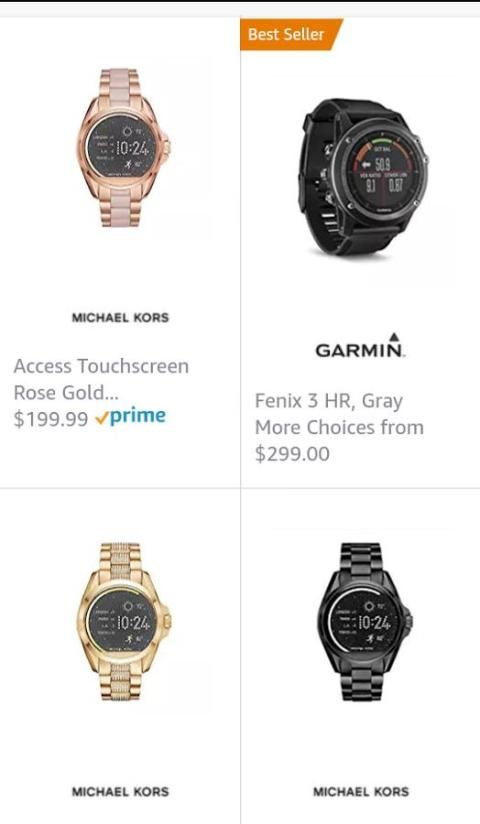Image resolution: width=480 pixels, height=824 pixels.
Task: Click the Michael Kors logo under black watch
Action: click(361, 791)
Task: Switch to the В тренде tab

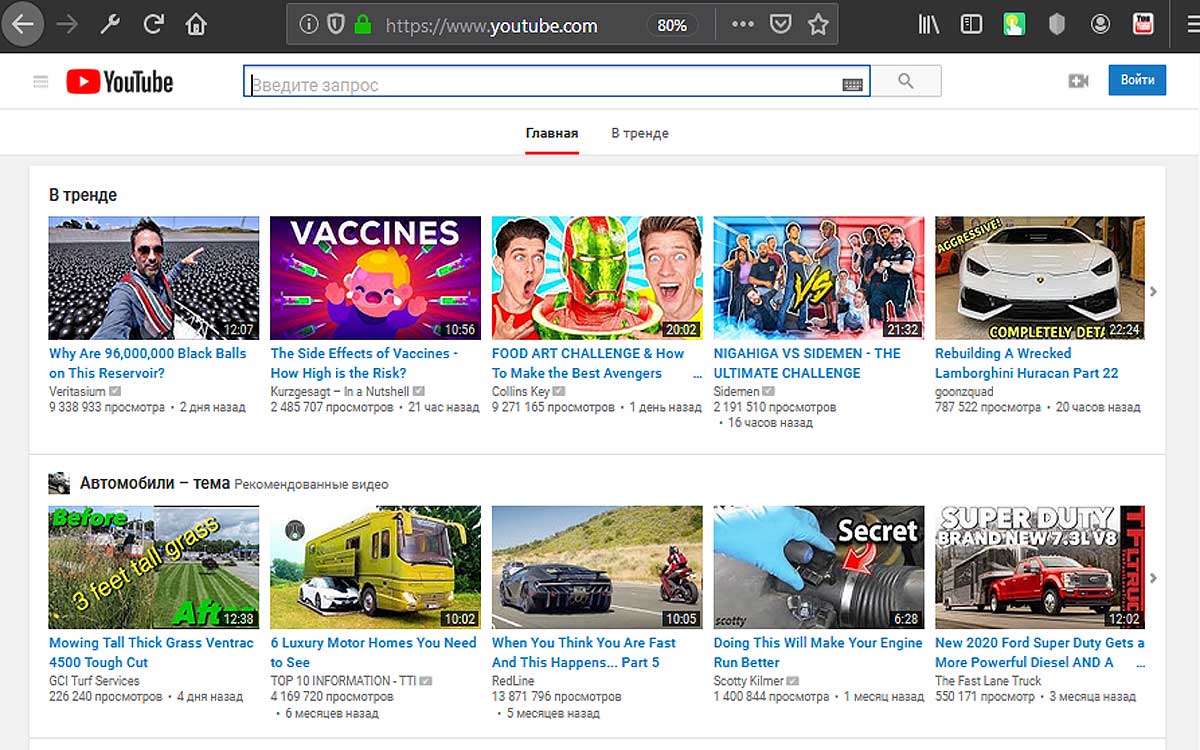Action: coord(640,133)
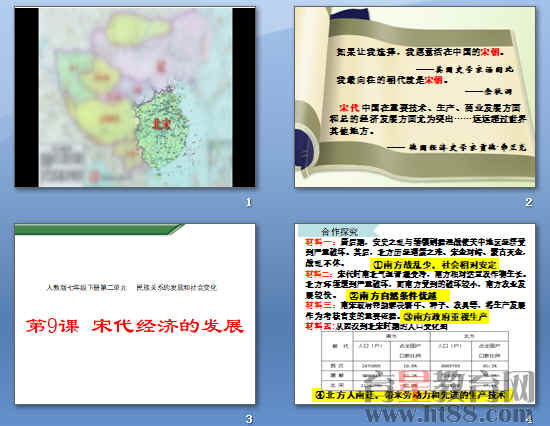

***

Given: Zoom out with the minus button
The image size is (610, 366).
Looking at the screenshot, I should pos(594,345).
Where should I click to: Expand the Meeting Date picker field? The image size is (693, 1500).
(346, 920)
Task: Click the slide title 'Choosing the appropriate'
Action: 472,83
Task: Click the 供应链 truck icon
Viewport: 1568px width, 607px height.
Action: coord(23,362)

***

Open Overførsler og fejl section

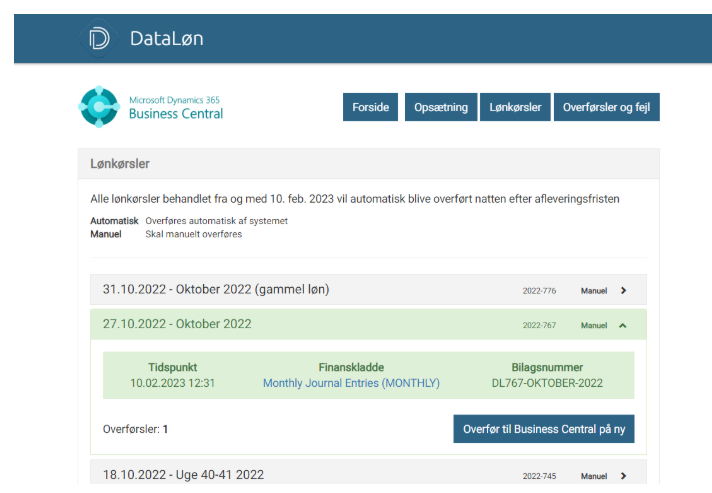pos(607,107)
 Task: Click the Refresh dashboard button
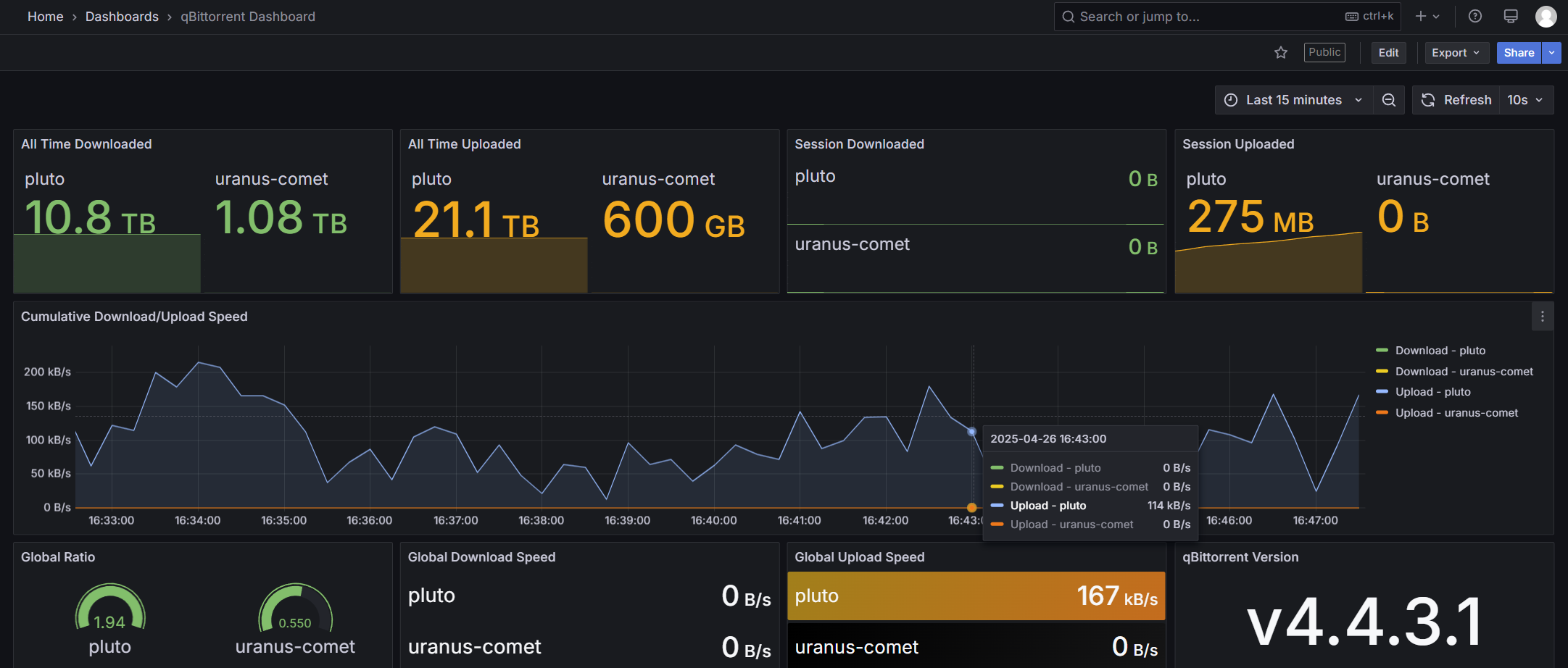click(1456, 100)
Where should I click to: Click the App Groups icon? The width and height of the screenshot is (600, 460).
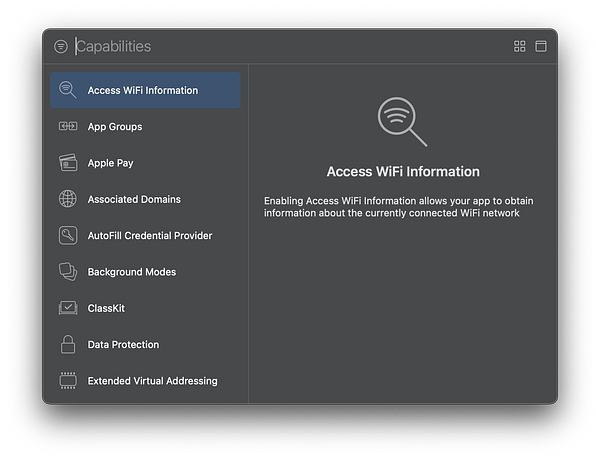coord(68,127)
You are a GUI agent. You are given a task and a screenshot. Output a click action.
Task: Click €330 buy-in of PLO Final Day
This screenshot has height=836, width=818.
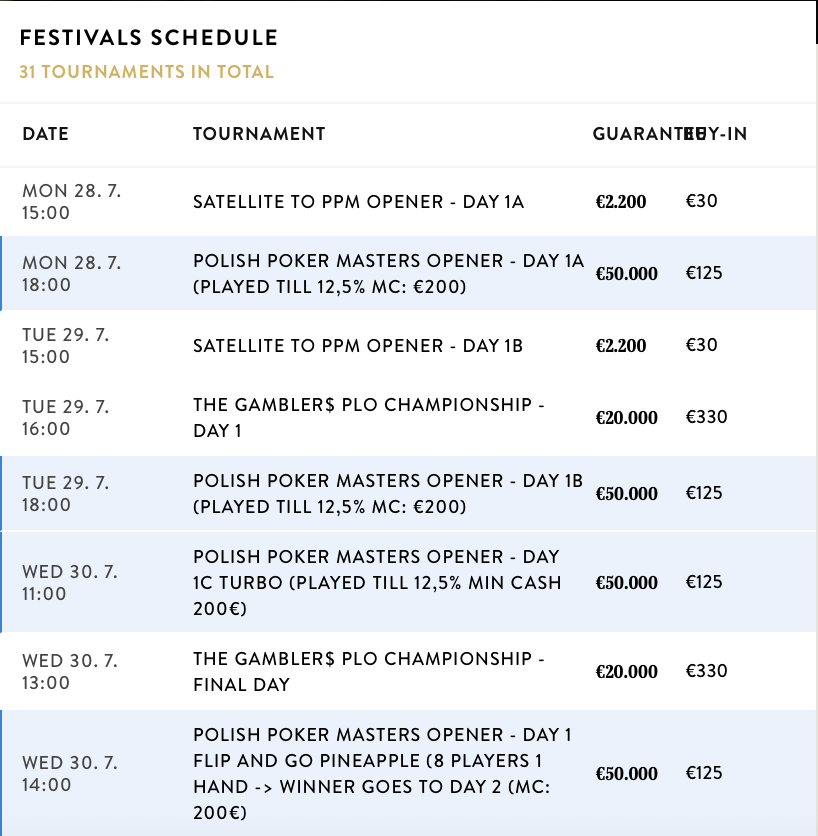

***

Work to complete: What you need to produce is an exact copy of the entries above, limited to the lines from the one with "Task: Click the Refresh dashboard button" up to and including the one with "This screenshot has height=836, width=818.", without pictures.

Task output:
 Task: Click the Refresh dashboard button
click(1456, 100)
Where should I click to: Click the App Groups icon? The width and height of the screenshot is (600, 460).
coord(68,127)
You are a GUI agent. You are given a task and a screenshot. Output a click action.
Task: Click €330 buy-in of PLO Final Day
This screenshot has height=836, width=818.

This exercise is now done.